Text extract:
◇ ◇ ◇ ◇ ◇ ◇ ◇

Kurić and Others v. Slovenia

Parties (including notable third parties)

Mr Mustafa Kurić; Mr Velimir Dabetić; Ms Ana Mezga; Mrs Ljubenka Ristanović; Mr Tripun Ristanović; Mr Ali Berisha; Mr Ilfan Sadik Ademi; Mr Zoran Minić (The Applicants). Slovenia (The Respondent) Third parties: • The Serbian Government • Equal Rights Trust • Open Society Justice Initiative (submission updated before the Grand Chamber) • Peace Institute – Institute for Contemporary Social and Political Studies • Legal Information Centre of Non-Governmental Organisations • UNHCR (before the Grand Chamber only)

Summary of Facts

This case concerned eight Applicants who had all been citizens of the Socialist Federal Republic of Yugoslavia (‘SFRY’) and were registered as permanent residents in Slovenia before its independence in 1991. By the time of the proceedings, two Applicants (Mr Kurić and Mr Dabetić) were stateless, while six were nationals of successor States of the former SFRY.

When Slovenia declared independence in June 1991, citizens of the SFRY living permanently in Slovenia were allowed to apply for Slovenian citizenship under the 1991 Citizenship Act, provided they met certain conditions. They had six months to apply, however many people, including the Applicants, failed to do so within this deadline. Those who missed the deadline or whose applications were refused became foreigners in accordance with the Aliens Act, which also formed part of Slovenia’s independence legislation.

In February 1992, two months after the deadline expired, the names of those who had not obtained Slovenian citizenship were deleted from the ‘Register of Permanent Residents’ – a measure later known as the ‘erasure’ – and, according to the Government, were transferred to the ‘Register of Aliens Without a Residence Permit’. Official data from 2009 indicate that 25,671 individuals were affected, including the Applicants. Most were not notified and only discovered their loss of status when attempting to renew documents. The impact of the erasure was significant, as the Applicants’ former SFRY documents and passports became void, and they consequently faced severe difficulties, including loss of jobs and pensions, inability to travel or re-enter Slovenia, and family separation.

The treatment of these individuals differed from that of other (non-SFRY) foreign nationals who had lived in Slovenia before independence, whose status was preserved. In 1999, the Constitutional Court ruled that this situation was unconstitutional because the Aliens Act did not set out how the ‘erased’ could regain permanent residence, leaving them in a worse position than other foreigners and creating a legal gap. To address this, Slovenia adopted the Legal Status Act in 1999, which allowed the ‘erased’ to apply for permanent residence, but only going forward (not retroactively) and within a short time limit. In 2003, the Constitutional Court found this law unconstitutional too, because it failed to grant retroactive residence from the date of erasure, did not clarify what ‘actually residing’ meant, and did not cover those who had been deported. The Court ordered changes, including retroactive recognition of residence.

◇ ◇ ◇ ◇ ◇ ◇ ◇

Extracted information:
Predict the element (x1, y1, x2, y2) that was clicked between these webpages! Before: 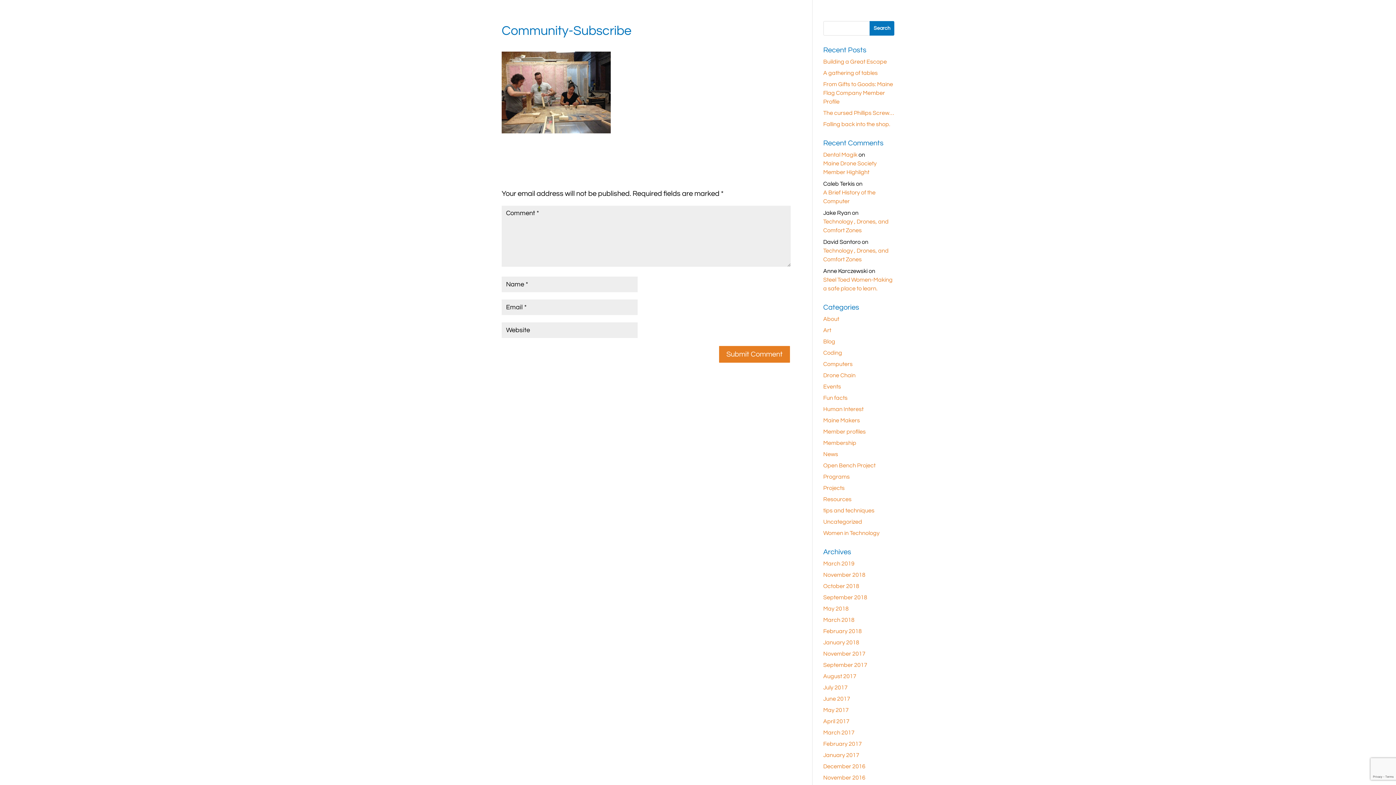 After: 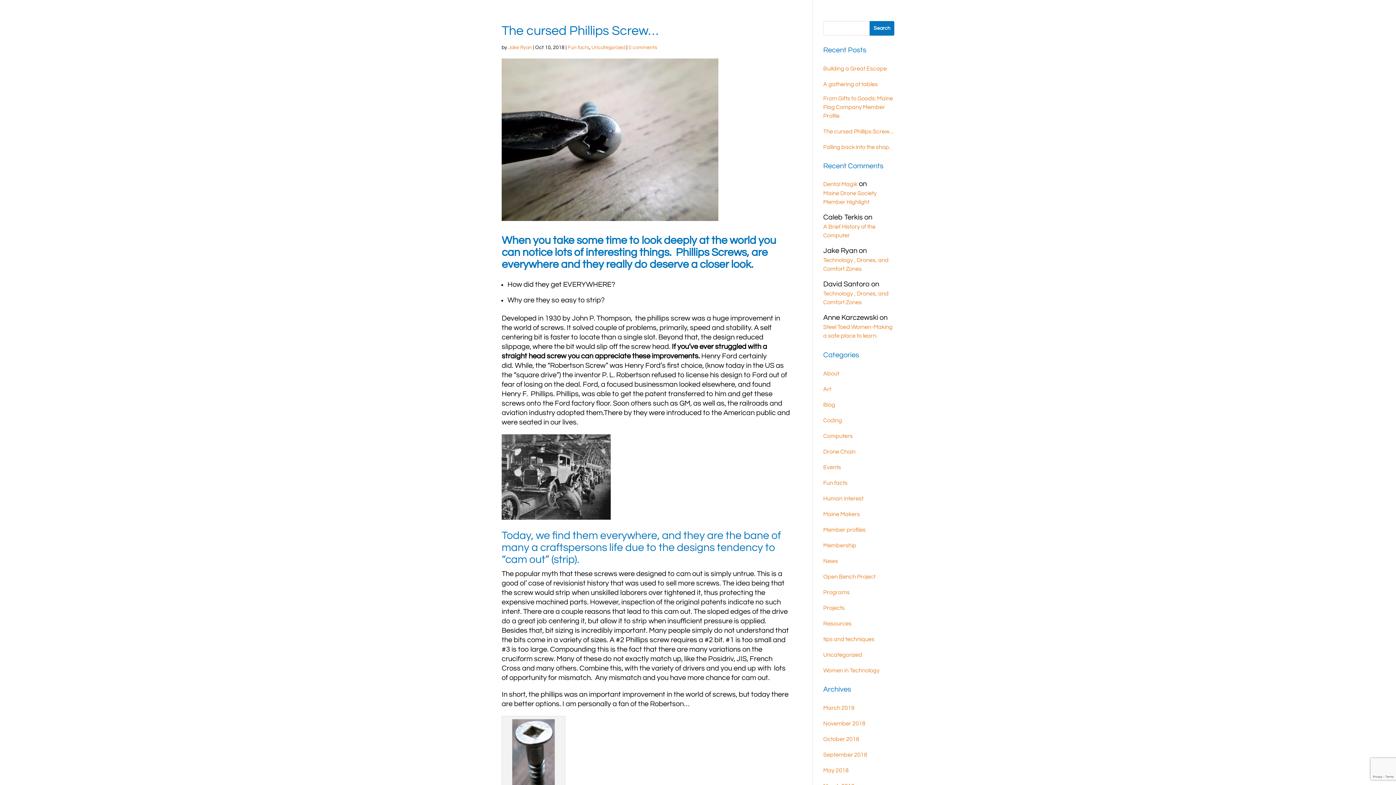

◇ ◇ ◇ ◇ ◇ ◇ ◇

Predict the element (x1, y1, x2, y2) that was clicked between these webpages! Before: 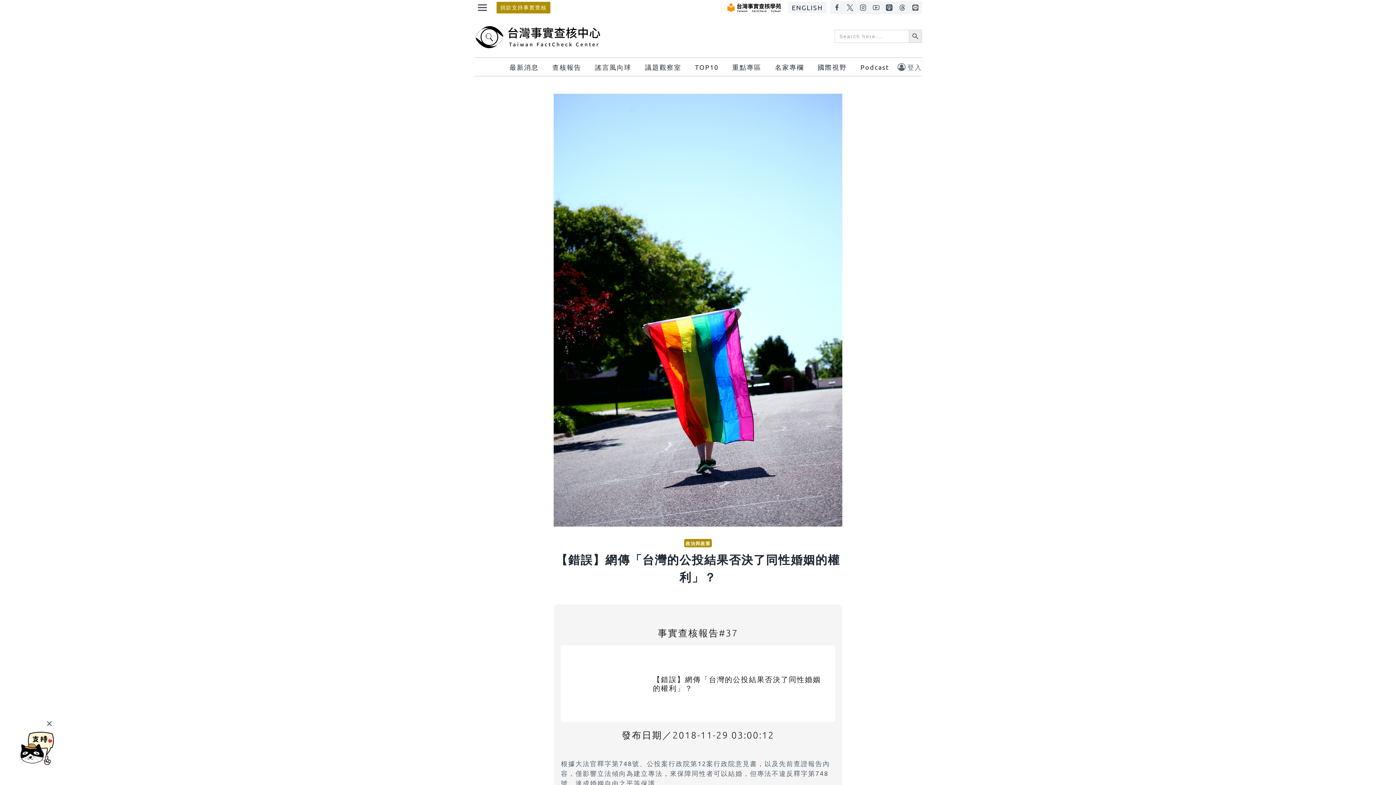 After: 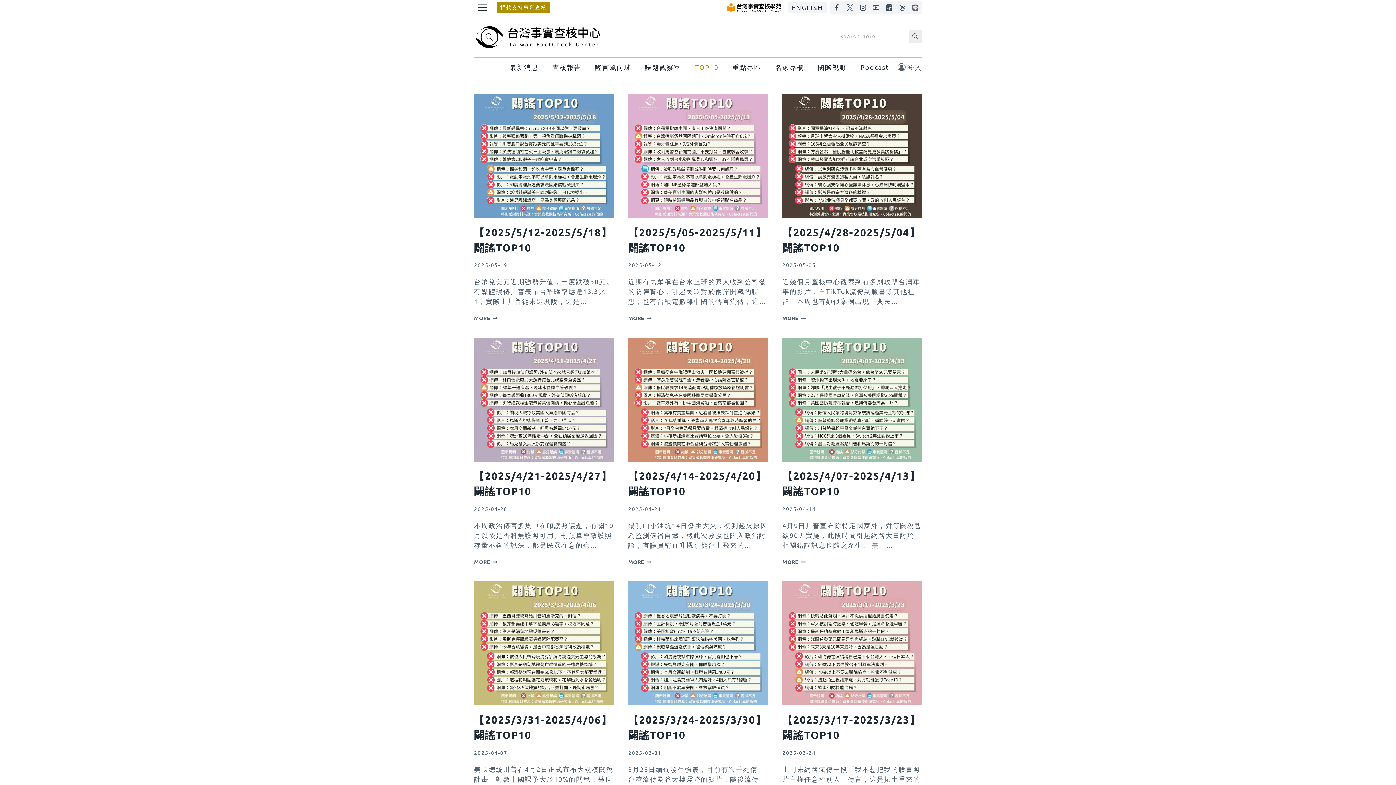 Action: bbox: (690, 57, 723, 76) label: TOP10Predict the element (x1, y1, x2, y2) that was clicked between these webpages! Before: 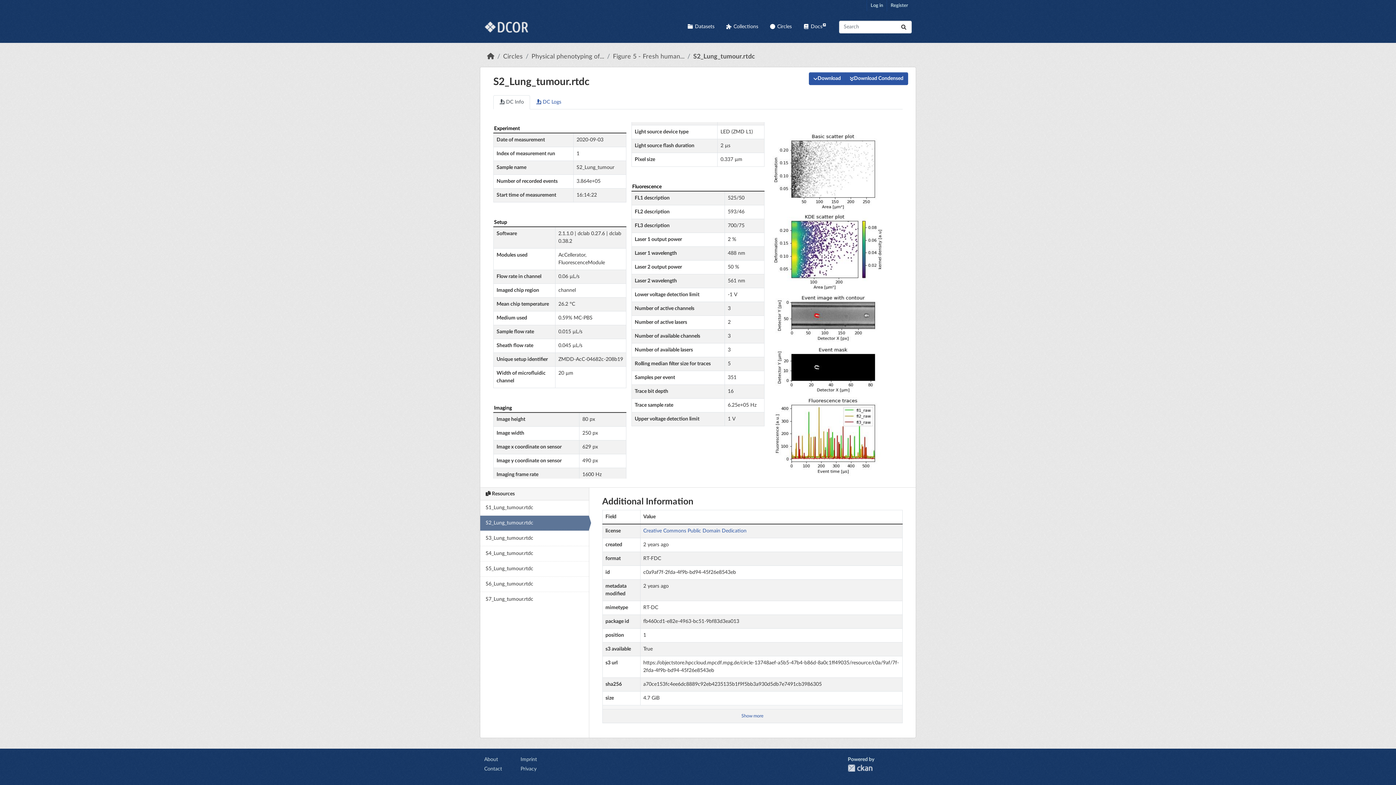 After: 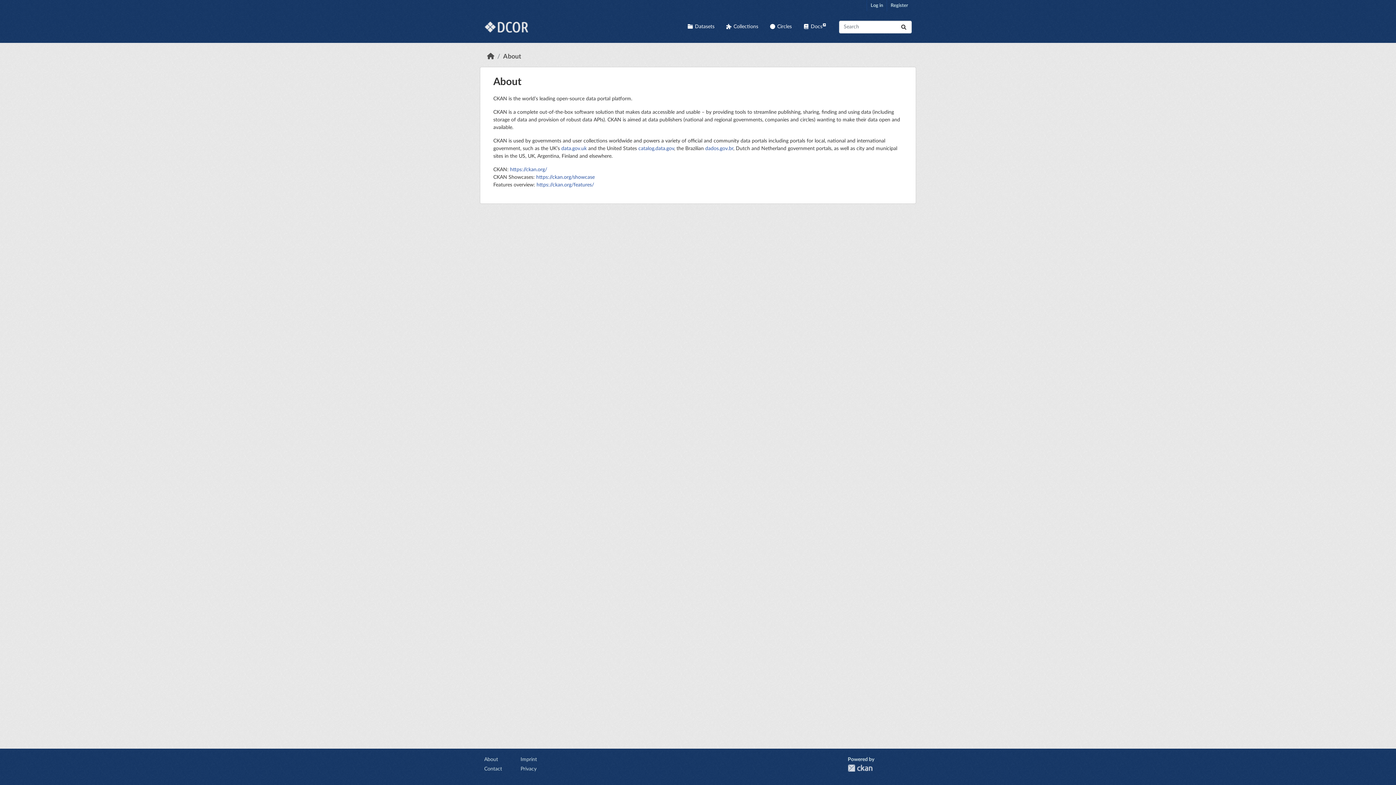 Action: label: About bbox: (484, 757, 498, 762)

◇ ◇ ◇ ◇ ◇ ◇ ◇

Task set:
• A. Do these statements agree with the case summary on Kurić and Others v. Slovenia above? Answer yes or no for each, and quote the deciding words of the summary. (i) By the time of the proceedings, two of the applicants were stateless. (ii) The names were deleted from the Register of Permanent Residents in June 1991. (iii) The Legal Status Act of 1999 let the erased apply for permanent residence retroactively.
• B. Output a word-for-word passage of the case summary on Kurić and Others v. Slovenia, everything from "Kurić and Others" down to "Grand Chamber only)".
• C. Pick up the case summary on Kurić and Others v. Slovenia after its last sentence and keep writing it.

In response:
• A.
(i) Yes: "two Applicants (Mr Kurić and Mr Dabetić) were stateless"
(ii) No: "In February 1992, two months after the deadline expired, the names of those who had not obtained Slovenian citizenship were deleted from the ‘Register of Permanent Residents’"
(iii) No: "but only going forward (not retroactively) and within a short time limit"

• B.
Kurić and Others v. Slovenia

Parties (including notable third parties)

Mr Mustafa Kurić; Mr Velimir Dabetić; Ms Ana Mezga; Mrs Ljubenka Ristanović; Mr Tripun Ristanović; Mr Ali Berisha; Mr Ilfan Sadik Ademi; Mr Zoran Minić (The Applicants). Slovenia (The Respondent) Third parties: • The Serbian Government • Equal Rights Trust • Open Society Justice Initiative (submission updated before the Grand Chamber) • Peace Institute – Institute for Contemporary Social and Political Studies • Legal Information Centre of Non-Governmental Organisations • UNHCR (before the Grand Chamber only)

• C.
After years of delay and political obstacles, the law was amended in 2010 to fix these problems. The Constitutional Court then confirmed that the amended law was constitutional, as it provided both retroactive and current residence permits, defined ‘actual residence,’ and included those who had been deported or forced to leave Slovenia. For the Applicants in this case, these legal gaps meant years without status, loss of jobs and pensions, and severe hardship. Five of the Applicants were deported, and most struggled to regularise their status under earlier laws including the Legal Status Act.

In 2006, eleven Applicants brought the case before the European Court of Human Rights (‘ECtHR’), alleging violations of Articles 8, 13, and 14 (in conjunction with Article 8), and Article 1 of Protocol No. 1. In 2010, the Third Section found violations of Articles 8 and 13 for eight Applicants but declared the complaints of three inadmissible. It did not rule on Article 14 and found the complaint under Article 1 of Protocol No. 1 inadmissible. The Slovenian Government requested referral to the Grand Chamber, which was granted in 2011, with eight Applicants remaining. At the time of the Grand Chamber proceedings, six Applicants had obtained permanent residence permits with retroactive effect, while two Applicants remained without status.


Legal Arguments

Legal Arguments by the Applicant

In response to the Government’s preliminary objections, the Applicants argued they remained victims despite six of them receiving residence permits, as this did not repair the harm caused by the ‘erasure’. The Applicants stressed that the retroactive effect of the residence permits was only declaratory and offered no real reparation for past damage or lost entitlements, describing the permits as ‘just a piece of paper’ (paragraph 256). Relying on Article 8 case-law, the Applicants submitted that a long-term failure to regularise a person’s legal status requires adequate redress that accounts for the time elapsed and consequences suffered, something they argued had not been provided. The Applicants further noted that prospects of obtaining compensation in accordance with domestic law were virtually non-existent, as all claims brought by the ‘erased’ had been dismissed by domestic courts. By May 2011, 41 claims had been dismissed with final effect, and eight claims brought directly before courts had all been unsuccessful (paragraph 257).

On exhaustion of domestic remedies, the Applicants contended that available remedies were neither suitable nor effective, as none could address their complaints and, in practice, had proven ineffective. They noted that 1,250 requests for permanent residence had been rejected under the Legal Status Act, demonstrating serious flaws in the legislative framework. The Applicants added that even if these remedies were considered adequate, the three Applicants who never applied for residence permits at the time of the submission of arguments should be exempted due to exceptional circumstances. In particular, the second applicant was ‘de jure and de facto stateless’ (paragraph 282) and had previously urged the authorities to regularise his status and grant him citizenship, which were refused, and that the fourth and fifth Applicants were deported, making it extremely difficult to pursue remedies with any realistic chance of success. The Applicants submitted that they had ‘continued to find themselves in a state of extreme vulnerability and insecurity’ even after the ‘erasure’ (paragraph 283).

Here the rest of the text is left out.